In 1876, Tempe House was leased as a private residence to Mr C.T. Richardson.

On 23 November 1884, Tempe Estate was sold at Auction to Frederick Gannon for 4000 pounds. He then sold it five months later for the sizable sum of 6,750 pounds to the Trustees of the Good Samaritan Order, Mary Anne Adamson, otherwise known as Superior General Magdalene and Margaret Mary Byrne.

The Good Samaritan Order focused on unmarried mothers and women who were seen to be at risk of sin. By 1887, the sisters had raised enough money to build a penitentiary, laundries and accommodation. The new buildings accommodated forty penitents and were renamed St Magdalene's refuge, also known as The Retreat. A new Chapel was constructed in 1888, adjacent to the house, and by 1900, over one hundred people worked a daily routine in the laundry operations and an inquiry into the refuge over unpaid wages was settled in favour of the Order.

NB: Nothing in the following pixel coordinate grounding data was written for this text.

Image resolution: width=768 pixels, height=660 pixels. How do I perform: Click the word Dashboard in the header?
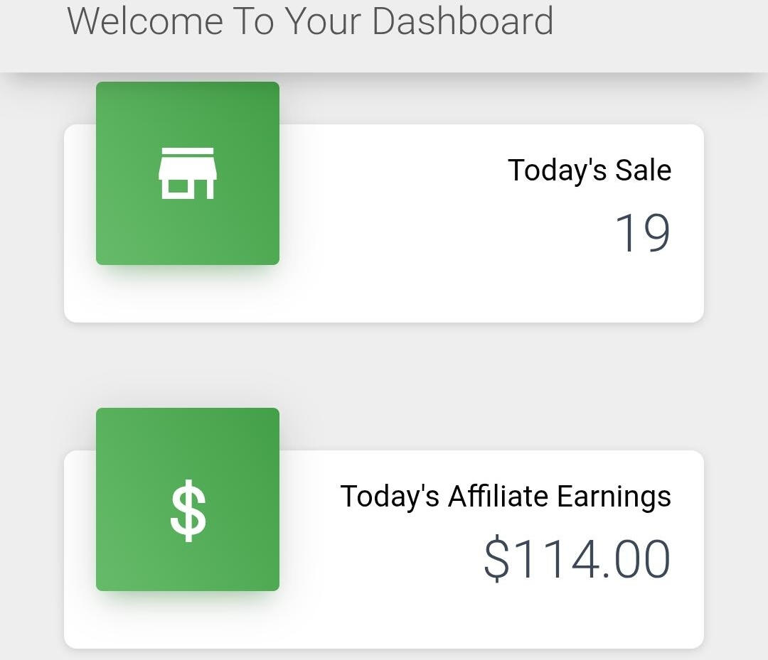462,21
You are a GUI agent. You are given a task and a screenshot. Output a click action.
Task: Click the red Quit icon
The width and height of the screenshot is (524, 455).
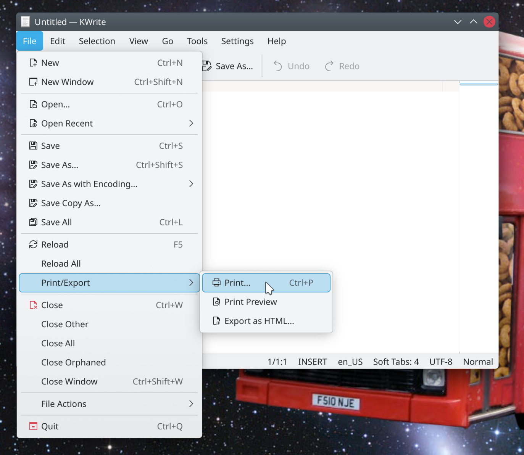[33, 426]
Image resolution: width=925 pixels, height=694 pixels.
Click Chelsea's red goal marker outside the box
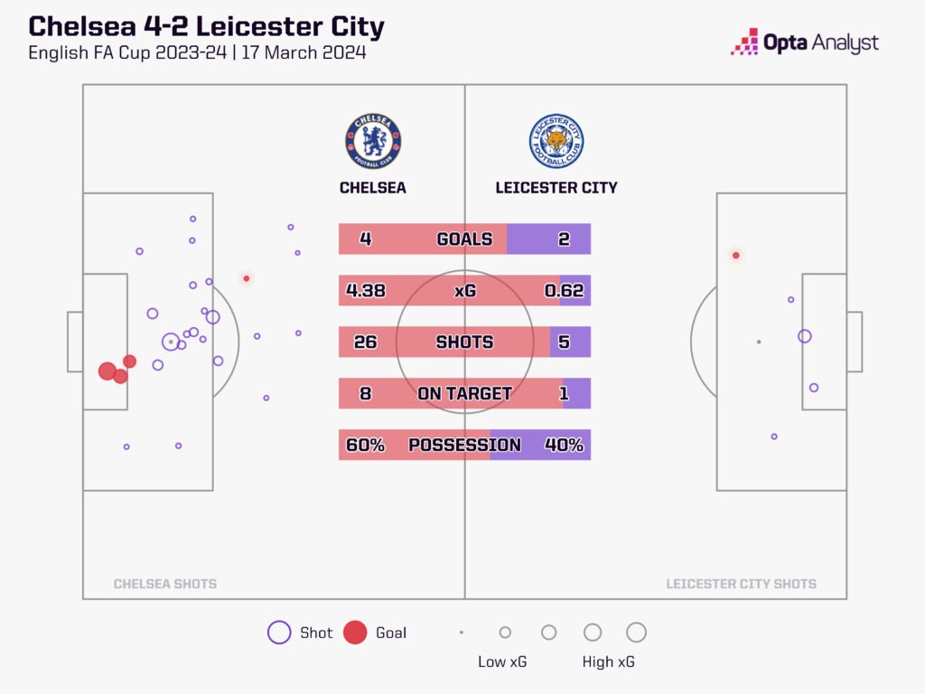246,278
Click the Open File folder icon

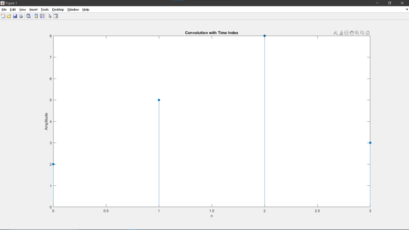(9, 16)
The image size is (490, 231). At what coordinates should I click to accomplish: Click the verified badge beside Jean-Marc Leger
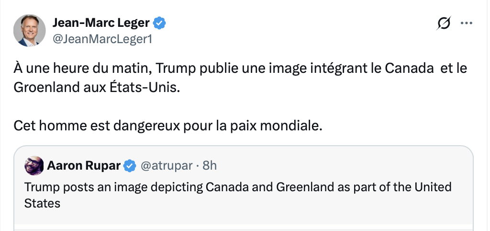(160, 23)
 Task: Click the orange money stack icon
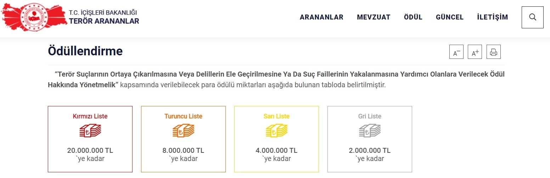(x=183, y=131)
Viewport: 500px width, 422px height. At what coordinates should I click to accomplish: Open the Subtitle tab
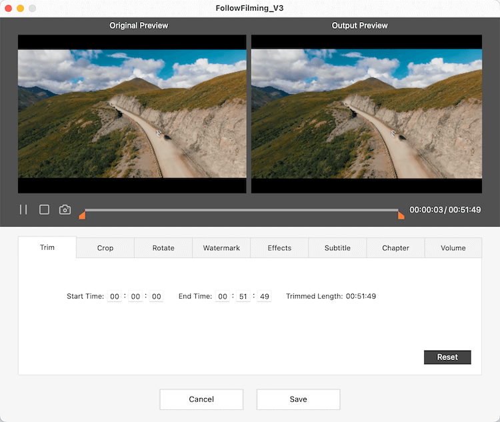click(337, 248)

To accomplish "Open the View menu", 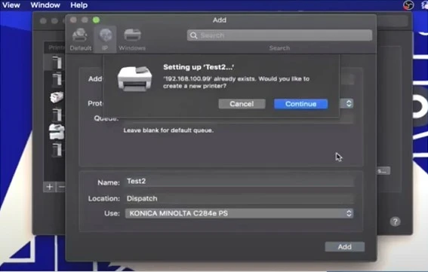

Renowned architects Sheerin and Hennessy were the principal architects employed to design the new penitentiary, laundries and accommodation for St Magdalene's Retreat. It is unclear who designed the Chapel, however, as it has a similar architectural style as the new buildings, the indication was that Sherrin and Hennessy were employed once again. Whilst further additions were made, the house remained largely unaltered until 1944-1945.

By 1944, the Retreat began to develop more into a training centre for the rehabilitation of delinquent girls, who had ended up in the court system, and in the 1940s, there were 55 girls housed at the Estate. Facilities to aid education were added in 1954, a swimming pool in 1959 and a chaplains residence in 1972. External conservation work was undertaken to repair deterioration on the verandah bays that was completed by Hurst and Kennedy architects in 1977.

The Good Samaritan Order remained in ownership of Tempe Estate for over 100 years and in 1989 sold it to Qantek, a branch of Qantas.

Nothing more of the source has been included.